Mundel: Actually, it’s had a host of changes. One is around this notion that we are obliged to these patients to actually provide therapies to them, if they participate in our studies and it’s uniquely effective for them. We can’t just walk away without that extra effort.
A lot of companies are spending all their time thinking about how do you segment markets or not segment markets. What we’re thinking about is, scientifically, how do you segment patients? We’re thinking about the science of where do you produce the best therapy for these target indications, whereas in the previous mode and still what most people are doing in the blockbuster mode, they’re doing much more marketing at an early stage.
As the issues of blockbusters have ratcheted up, everybody is out there looking for alternative strategies. I haven’t really seen a lot of effective approaches to actually making progress with these targeted therapies. You could take some of the traditional groups, you have to add some new capabilities which were never there before, but there’s a certain degree of integration, and how you actually use those groups and deploy them, which is really very difficult to set up. We’ve had some success in that, but I would say that we still have a lot to learn. We have a lot of areas that we are still working on to bring all of these new technologies to bear.
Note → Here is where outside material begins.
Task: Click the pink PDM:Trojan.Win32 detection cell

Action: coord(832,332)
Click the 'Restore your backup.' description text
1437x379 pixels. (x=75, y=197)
GT: Will pharmacogenomics affect how physicians prescribe drugs?
Mundel: It’s clear we’re going to be converging, and I think the long-term future is around the every patient has a unique therapeutic approach. They may not have a unique therapy, but it could be that they have a unique combination of therapies, or they have a unique dose, and that the physician would have the diagnostic tests performed on that patient which will optimize the couple of available therapies for their condition based on a number of factors.
Physicians obviously are much more confident in prescribing the drug if they know that the patient actually has the target of the drug. There’s always been this empirical aspect to therapeutics, where physicians just basically use trial and error: did you get the dose right, did you try it long enough, when do you stop it, when do you add in combinations? But we now have some tools available which give you some hint at [whether] this patient should be a responder and how long do you wait. Well, if you have the diagnostic test, you know that they should [respond], and you can just accelerate your escalation of dose rates, for instance.
GT: Where do we go from here?
Mundel: [MicroRNAs are] very promising for us. In terms of technology, we found that just the naïve application of gene expression profiling is often non-informative, because gene expression often doesn’t correlate with protein levels and the effects tend to be mediated via proteins and not the genes. Those effects in gene expression can be quite subtle, but they can have dramatic effects on protein levels. So because of that, broad-scale gene expression profiling has been not as productive as people would have liked.
Now you get into miRNA where there’s not a protein correlate that you really have to worry about, so the speculation is, if you can really understand miRNA, we may get some very effective gene-level diagnostics which have a much better correlation with disease in response than just the full frontal type of gene expression profiling work. We hope that we might have much more concise descriptions … of miRNA than we have with gene expression when we’re sort of really trying to ferret out minute signals in a tremendous sea of noise.